El nuevo panorama económico de España está afectando la manera de enfocar el futuro laboral de los ciudadanos. Tradicionalmente el joven que entraba por primera vez al mercado laboral, ansiaba conseguir un buen puesto de trabajo en una empresa o una plaza de funcionario público para toda la vida. Ese era el fin del trabajador, conseguir un puesto rápido, y relajarse ante el futuro.

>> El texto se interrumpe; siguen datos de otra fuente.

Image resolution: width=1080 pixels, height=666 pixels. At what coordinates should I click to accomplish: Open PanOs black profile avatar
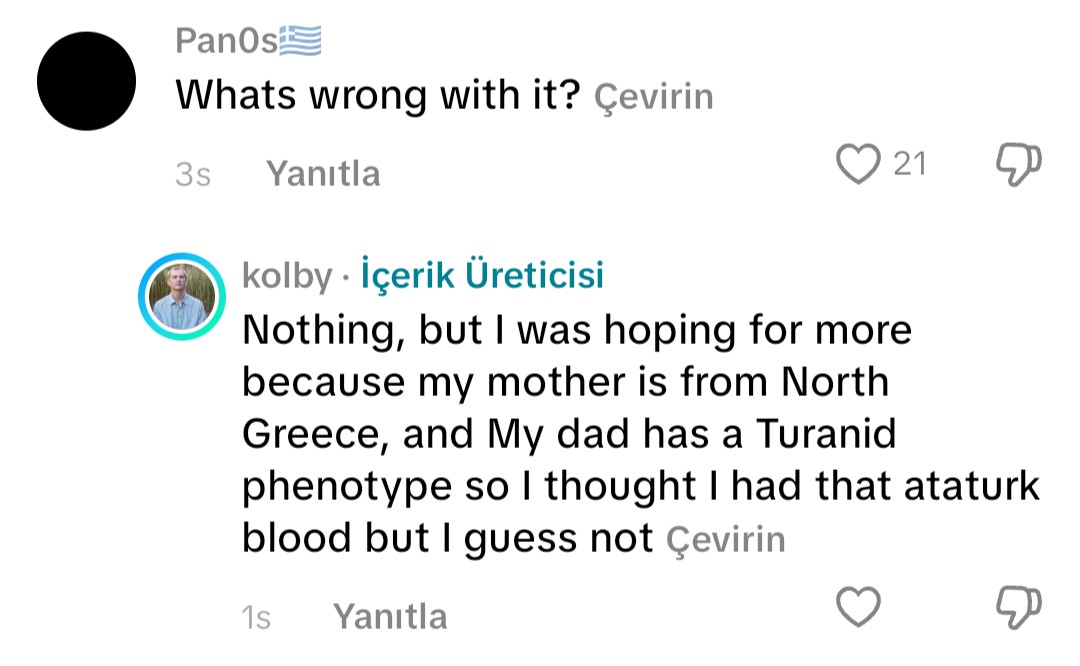[x=87, y=81]
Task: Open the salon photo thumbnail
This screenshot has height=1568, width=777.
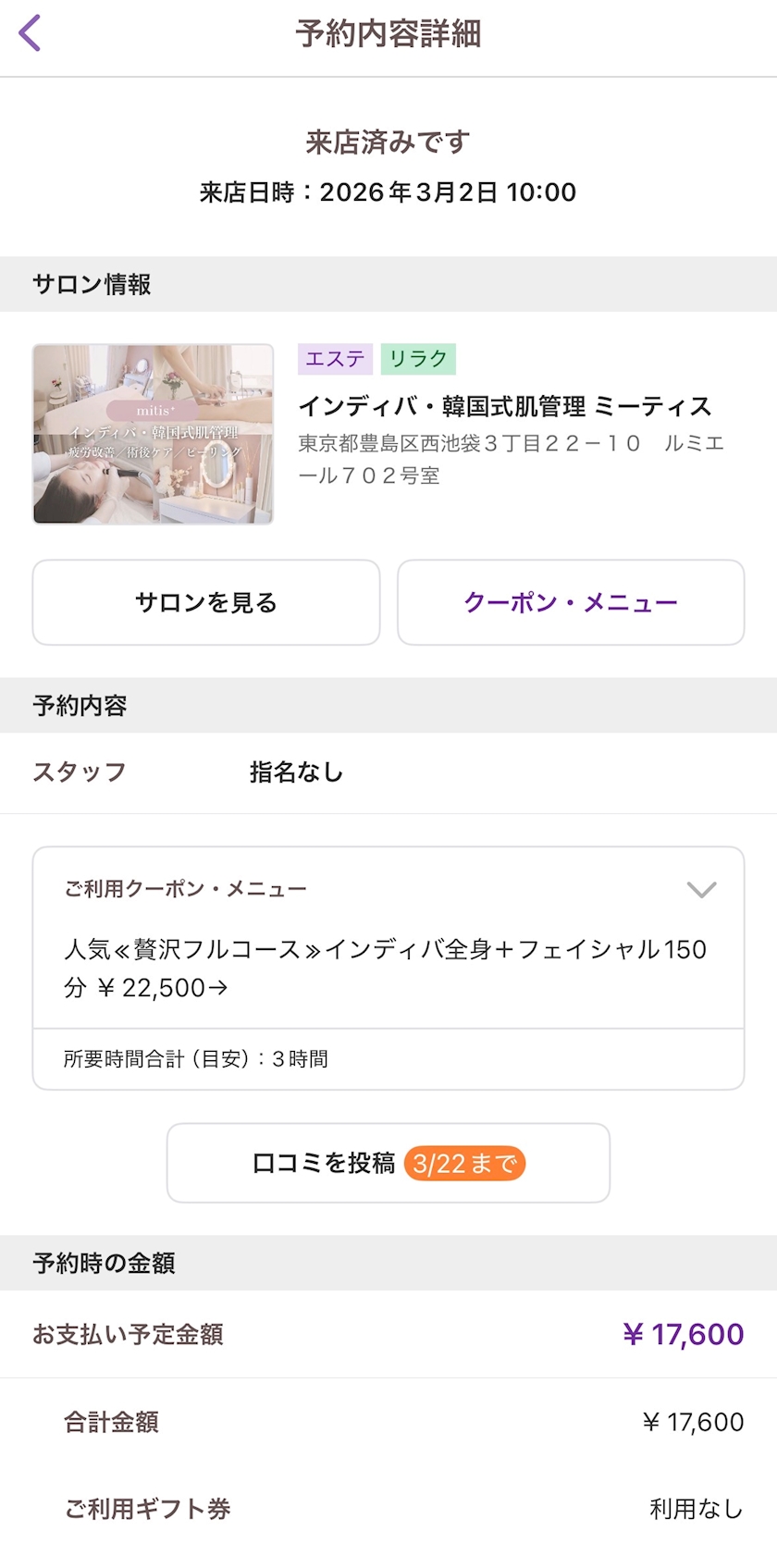Action: coord(153,434)
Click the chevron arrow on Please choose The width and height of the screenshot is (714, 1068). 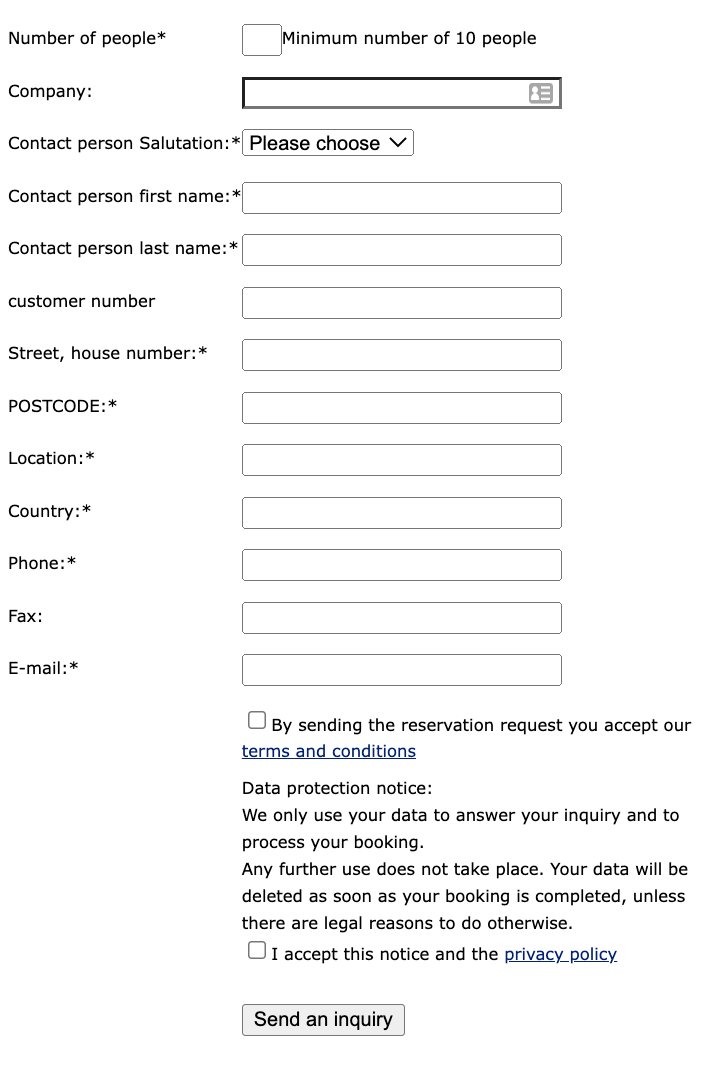(398, 142)
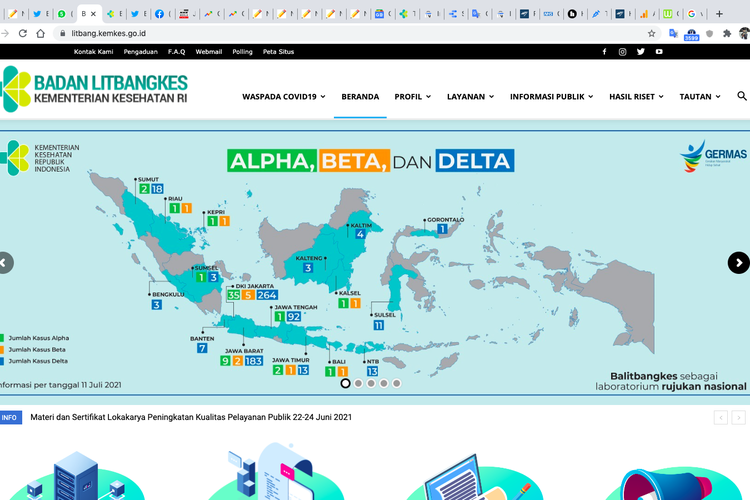Open the YouTube social icon
This screenshot has width=750, height=500.
click(659, 51)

Eso se ha terminado. Con la debilidad económica del país y la volatilidad del mercado de trabajo, las empresas privadas ya no garantizan un puesto seguro para muchos años. Por su parte, los funcionarios con plaza respiran más tranquilos, pero para los aspirantes la situación es peliaguda. Plazas mínimas para demasiados interesados. Ser funcionario ya no es la panacea.
Así las cosas, emprender un negocio o una actividad se convierte en la salida laboral de muchas personas. No tanto por decisión personal, sino porque no queda otra opción. Desde los gobiernos se anima a los ciudadanos a emprender para mejorar el tejido laboral del país. Se estudian, además, diversas fórmulas para beneficiar a los nuevos empresarios y autónomos, pero las ayudas no son un acicate demasiado importante, debido a las dificultades propias de los organismos públicos que deben ofrecer dichas ayudas.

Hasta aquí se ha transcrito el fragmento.